Large Language Models are as persuasive as humans, but how? About the cognitive effort and moral-emotional language of LLM arguments

Paper · arXiv 2404.09329 · Published April 14, 2024

Abstract. Large Language Models (LLMs) are already as persuasive as humans. However, we know very little about how they do it. This paper investigates the persuasion strategies of LLMs, comparing them with human-generated arguments. Using a dataset of 1,251 participants in an experiment, we compare the persuasion strategies of LLM-generated and human-generated arguments through measures of cognitive effort (lexical and grammatical complexity) and moral-emotional language (sentiment and morality). Our results indicate that LLMs produce arguments that require higher cognitive effort, exhibiting more complex grammatical and lexical structures than human counterparts. Additionally, LLMs demonstrate a significant propensity to engage more deeply with moral language, utilizing both positive and negative moral foundations more frequently than humans. In contrast with previous research, no significant difference was found in the emotional content produced by LLMs and humans. The fact that we show that there is no equivalence in process despite equivalence in outcome, contributes to the emergent knowledge regarding AI and persuasion, highlighting the dual potential of LLMs to both enhance and undermine informational integrity through persuasion strategies.

Large Language Models (LLMs) can create content that is highly persuasive, equaling, or even surpassing (Hackenburga et al., 2023), the effectiveness of humans in convincing users about contentious political issues (Bai et al., 2023).
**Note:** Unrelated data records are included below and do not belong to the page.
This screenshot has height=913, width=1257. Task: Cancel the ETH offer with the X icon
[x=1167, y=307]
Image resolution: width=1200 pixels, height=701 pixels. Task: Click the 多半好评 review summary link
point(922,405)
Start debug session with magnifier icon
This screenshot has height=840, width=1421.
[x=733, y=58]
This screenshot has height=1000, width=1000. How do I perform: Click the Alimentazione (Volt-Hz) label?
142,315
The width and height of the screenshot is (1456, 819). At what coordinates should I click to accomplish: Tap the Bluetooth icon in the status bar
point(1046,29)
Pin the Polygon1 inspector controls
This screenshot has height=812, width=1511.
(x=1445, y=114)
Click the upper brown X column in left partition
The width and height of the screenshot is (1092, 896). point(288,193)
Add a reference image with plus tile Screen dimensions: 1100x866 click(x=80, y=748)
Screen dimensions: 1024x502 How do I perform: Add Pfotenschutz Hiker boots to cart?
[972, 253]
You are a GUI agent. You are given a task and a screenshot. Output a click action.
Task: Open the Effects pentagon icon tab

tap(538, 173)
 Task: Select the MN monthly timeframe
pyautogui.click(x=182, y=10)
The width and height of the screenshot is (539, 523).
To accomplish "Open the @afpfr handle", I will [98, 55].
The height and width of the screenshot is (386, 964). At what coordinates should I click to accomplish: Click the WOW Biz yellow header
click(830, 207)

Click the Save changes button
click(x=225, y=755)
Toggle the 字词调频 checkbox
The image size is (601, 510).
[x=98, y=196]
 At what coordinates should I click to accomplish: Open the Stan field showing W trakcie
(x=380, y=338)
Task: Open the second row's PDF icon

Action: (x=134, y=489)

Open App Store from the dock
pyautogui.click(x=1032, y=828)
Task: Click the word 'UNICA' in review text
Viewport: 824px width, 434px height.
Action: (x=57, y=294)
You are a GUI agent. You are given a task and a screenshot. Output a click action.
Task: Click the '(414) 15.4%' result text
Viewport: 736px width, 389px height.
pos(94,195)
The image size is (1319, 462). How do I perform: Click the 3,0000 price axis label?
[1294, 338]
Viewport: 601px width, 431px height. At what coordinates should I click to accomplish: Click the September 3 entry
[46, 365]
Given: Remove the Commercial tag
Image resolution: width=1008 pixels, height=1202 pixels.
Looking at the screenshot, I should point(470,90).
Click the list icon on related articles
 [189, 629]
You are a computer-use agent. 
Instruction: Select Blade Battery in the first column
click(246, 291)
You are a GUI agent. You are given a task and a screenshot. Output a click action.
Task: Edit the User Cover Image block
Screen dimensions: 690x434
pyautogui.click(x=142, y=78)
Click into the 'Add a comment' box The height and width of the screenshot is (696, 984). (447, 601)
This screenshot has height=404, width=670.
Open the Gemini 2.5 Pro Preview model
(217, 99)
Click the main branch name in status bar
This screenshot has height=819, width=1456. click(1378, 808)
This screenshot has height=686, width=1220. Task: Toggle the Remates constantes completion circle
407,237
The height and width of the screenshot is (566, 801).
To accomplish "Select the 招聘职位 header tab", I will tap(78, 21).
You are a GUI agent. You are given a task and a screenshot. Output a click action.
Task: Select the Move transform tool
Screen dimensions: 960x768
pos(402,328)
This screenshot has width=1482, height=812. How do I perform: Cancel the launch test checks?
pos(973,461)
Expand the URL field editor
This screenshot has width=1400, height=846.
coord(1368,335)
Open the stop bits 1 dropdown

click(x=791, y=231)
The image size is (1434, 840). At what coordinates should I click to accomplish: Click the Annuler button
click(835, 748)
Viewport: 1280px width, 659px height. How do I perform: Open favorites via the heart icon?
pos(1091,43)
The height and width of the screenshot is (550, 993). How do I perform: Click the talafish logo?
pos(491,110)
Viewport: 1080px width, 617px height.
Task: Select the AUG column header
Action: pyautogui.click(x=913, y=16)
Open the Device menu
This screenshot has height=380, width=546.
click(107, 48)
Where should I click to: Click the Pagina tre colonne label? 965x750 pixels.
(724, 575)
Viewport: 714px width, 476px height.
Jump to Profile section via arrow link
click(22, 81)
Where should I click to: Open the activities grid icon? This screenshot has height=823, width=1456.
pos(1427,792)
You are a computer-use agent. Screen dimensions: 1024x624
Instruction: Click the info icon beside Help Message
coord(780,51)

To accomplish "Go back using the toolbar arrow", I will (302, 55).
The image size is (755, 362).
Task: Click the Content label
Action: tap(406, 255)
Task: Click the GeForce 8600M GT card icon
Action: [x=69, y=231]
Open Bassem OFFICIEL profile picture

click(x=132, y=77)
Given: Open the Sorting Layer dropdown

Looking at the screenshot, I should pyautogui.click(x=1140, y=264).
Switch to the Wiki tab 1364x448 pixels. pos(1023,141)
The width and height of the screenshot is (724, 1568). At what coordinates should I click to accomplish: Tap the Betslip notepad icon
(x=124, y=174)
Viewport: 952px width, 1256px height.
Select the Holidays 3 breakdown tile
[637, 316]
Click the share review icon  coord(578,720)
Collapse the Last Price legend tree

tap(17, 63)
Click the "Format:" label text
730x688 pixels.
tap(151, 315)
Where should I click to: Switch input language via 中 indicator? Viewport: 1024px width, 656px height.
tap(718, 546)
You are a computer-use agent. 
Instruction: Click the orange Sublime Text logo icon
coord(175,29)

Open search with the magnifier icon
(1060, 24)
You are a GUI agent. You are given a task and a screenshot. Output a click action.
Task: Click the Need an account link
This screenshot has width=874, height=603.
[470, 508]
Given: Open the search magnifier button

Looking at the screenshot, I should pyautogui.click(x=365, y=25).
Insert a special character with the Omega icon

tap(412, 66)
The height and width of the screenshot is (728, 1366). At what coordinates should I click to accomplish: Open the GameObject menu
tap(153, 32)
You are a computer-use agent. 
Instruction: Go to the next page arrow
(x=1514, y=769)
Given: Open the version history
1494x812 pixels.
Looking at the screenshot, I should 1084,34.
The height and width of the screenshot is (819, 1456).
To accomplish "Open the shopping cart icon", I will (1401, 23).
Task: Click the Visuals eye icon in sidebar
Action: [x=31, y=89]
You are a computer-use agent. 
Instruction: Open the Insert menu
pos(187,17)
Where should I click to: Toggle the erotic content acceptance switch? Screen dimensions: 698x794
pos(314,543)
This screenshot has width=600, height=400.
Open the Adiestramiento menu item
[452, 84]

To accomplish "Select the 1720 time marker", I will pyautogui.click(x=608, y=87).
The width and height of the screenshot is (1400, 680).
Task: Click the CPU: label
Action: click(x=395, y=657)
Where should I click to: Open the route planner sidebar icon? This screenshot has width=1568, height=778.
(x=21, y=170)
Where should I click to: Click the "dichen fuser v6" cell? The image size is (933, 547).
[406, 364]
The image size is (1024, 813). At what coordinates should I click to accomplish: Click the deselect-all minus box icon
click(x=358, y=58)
These findings are raising concerns, since LLMs are capable of producing content as persuasive as original propaganda crafted by humans (Goldstein et al., 2024). Also, the persuasiveness of deceptive content is increased when LLMs can access personal information for tailoring the messages to specific audiences, allowing for cheap automation of persuasive misinformation at a huge scale, increasing not just its efficiency, but also its effectiveness (Costello et al., 2024; Matz et al., 2024). If that was not enough, these results are even more worrying when we take into account that the persuasion capabilities of LLMs is increasing as these models evolve (Durmus et al., 2024), with the potential of creating a perfect storm of misinformation (Galaz et al., 2023). However, despite the empirical evidence that LLMs are already as persuasive as humans, and likely to surpass it in next developments, we know very little about how.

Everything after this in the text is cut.